The death this month of Liu Yichang, better known to the Cantonese-speaking world as Lau Yee-cheung, at the age of 99, ends a remarkable chapter in Hong Kong’s post-war literary history.
Born in Shanghai to a scholarly family, Liu graduated from St John’s University. From his generation, the Shanghai institution produced an impressive assortment of writers and public figures; former vice-president Rong Yiren was an alumnus.
The Chinese intellectual circles of 1930s Shanghai that Liu moved in continued to echo with the dispersal of the city’s literary scene to the wartime capital Chungking (now Chongqing) in the early 40s, and overseas in the 50s. Internal and, later, foreign exile sharpened both creative and survival instincts. As China descended into civil war and a Communist assumption of power became inevitable, Liu left Shanghai for Hong Kong in 1948.
From the time he arrived in the colony, Liu recognised that money-focused, proudly philistine Hong Kong was not a place where literary talent would thrive and, from 1952 to 1957, he edited a variety of Chinese-language publications in Singapore and Malaya.
Southeast Asia in the 50s offered émigré Chinese writers such as Lin Yutang, Liu and others – as well as long-term foreign residents such as Peter Goullart and John Blofeld, whose lives and literature were deeply rooted in China – a welcoming (if small and somewhat self-referencing) cultural milieu, and a safe haven from the political turmoil of their home country.
With its brashly mercantile, expatriated-Chinese world, Southeast Asia was, ultimately, too remote from the Chinese cultural mainstream for any serious literary creativity to flourish. For their particular talent to blossom, writers such as Liu needed, somehow, to be in China, yet – during the political campaigns that periodically convulsed the Communist state – remain safely not of it. Hong Kong – neither Communist not Nationalist – offered a solution, and some surprising literary flowers bloomed during this period in the British colony’s otherwise unpromising cultural soil.

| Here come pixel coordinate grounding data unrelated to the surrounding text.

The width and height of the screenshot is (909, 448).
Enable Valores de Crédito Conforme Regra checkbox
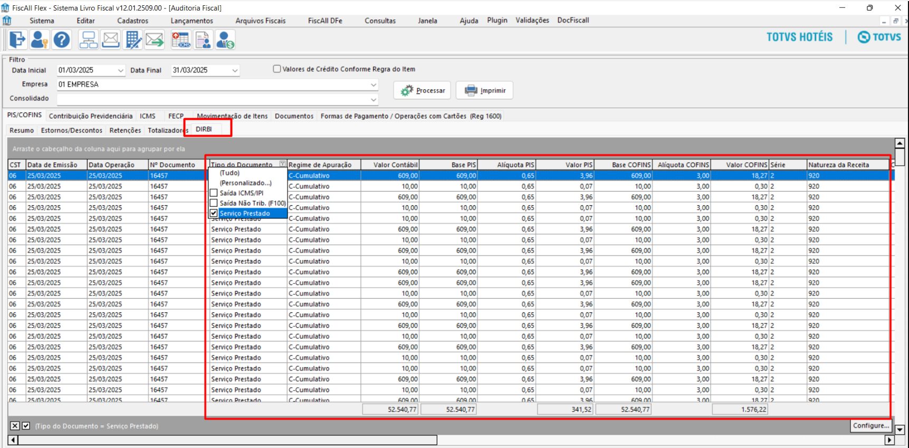[x=277, y=69]
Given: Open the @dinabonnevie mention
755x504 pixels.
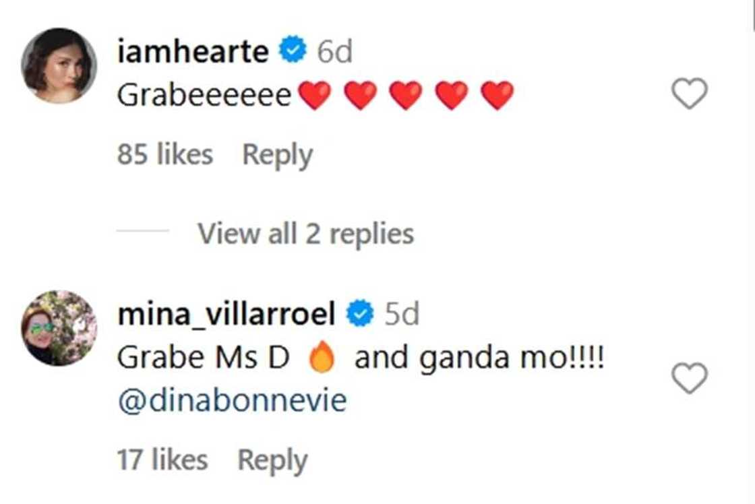Looking at the screenshot, I should tap(232, 400).
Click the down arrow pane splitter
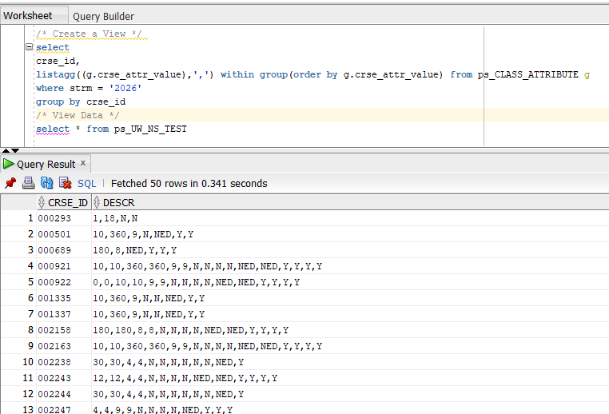 tap(15, 150)
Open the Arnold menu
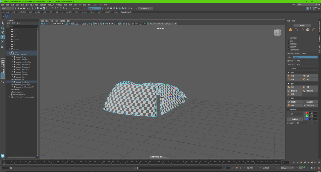321x172 pixels. [x=95, y=5]

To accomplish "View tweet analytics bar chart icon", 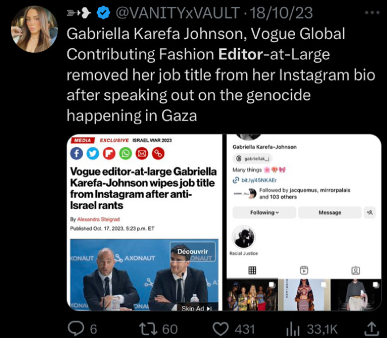I will coord(293,329).
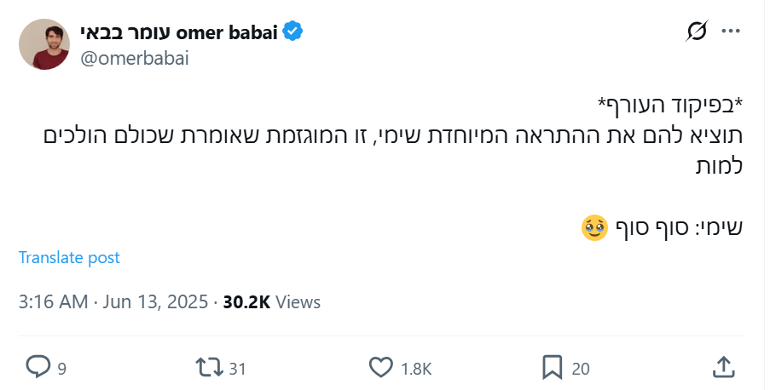Like the post with the heart icon
Image resolution: width=770 pixels, height=390 pixels.
coord(380,367)
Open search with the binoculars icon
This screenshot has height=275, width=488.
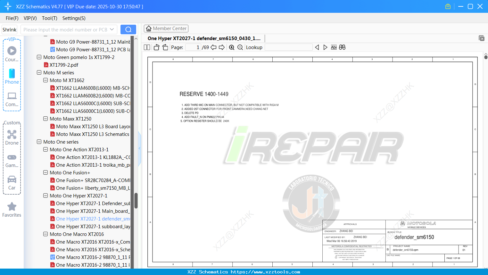click(342, 47)
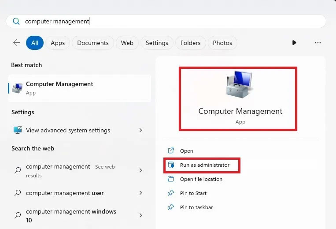Click the Pin to Start pin icon
Viewport: 336px width, 229px height.
pos(171,193)
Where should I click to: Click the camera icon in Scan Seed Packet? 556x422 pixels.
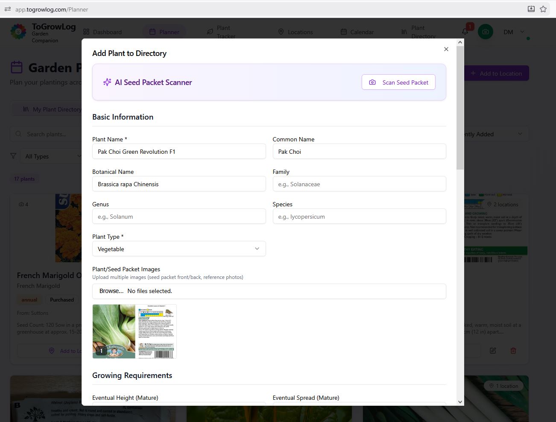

Liu returned to Hong Kong in 1957, and remained here for the rest of his life. His best work was produced here, and drew inspiration from the place and its people. Liu’s Heaven and Hell (1951) and Island and Peninsula (1975) detail the lives of Hong Kong’s ordinary working people in the years before widespread material prosperity. The Drunkard (1963), regarded as China’s first stream-of-consciousness novel, and Intersection (1962) were both highly influential, helping inspire Hong Kong director Wong Kar-wai’s films In The Mood For Love (2000) and 2046 (2004).
As an editor, columnist and contributor to newspapers and periodicals, Liu oscillated between current affairs commentary and other immediate forms, and more lasting work; he also mined his journalistic output for serious literary endeavours. The prodigious Liu produced about 13,000 Chinese characters in an average working day. He also mentored two generations of Hong Kong’s better Chinese-language writers. Their names (the late University of Hong Kong professor Leung Ping-kwan – pen name Yesi – is one prominent example) are immediately recognisable to the Chinese-literate, yet like his protégés, Liu remains virtually unknown to those whose knowledge of Hong Kong’s distinctive literature, history, culture and society is filtered through the English language.
Other major figures have shared the same fate, including Liu’s fellow Shanghai-born literary contemporary Eileen Chang (Zhang Ailing), whose novelised accounts of wartime Hong Kong, such as Love in a Fallen City (1943) and Lust, Caution (1979), have reached a sizeable non-Chinese readership only in recent years.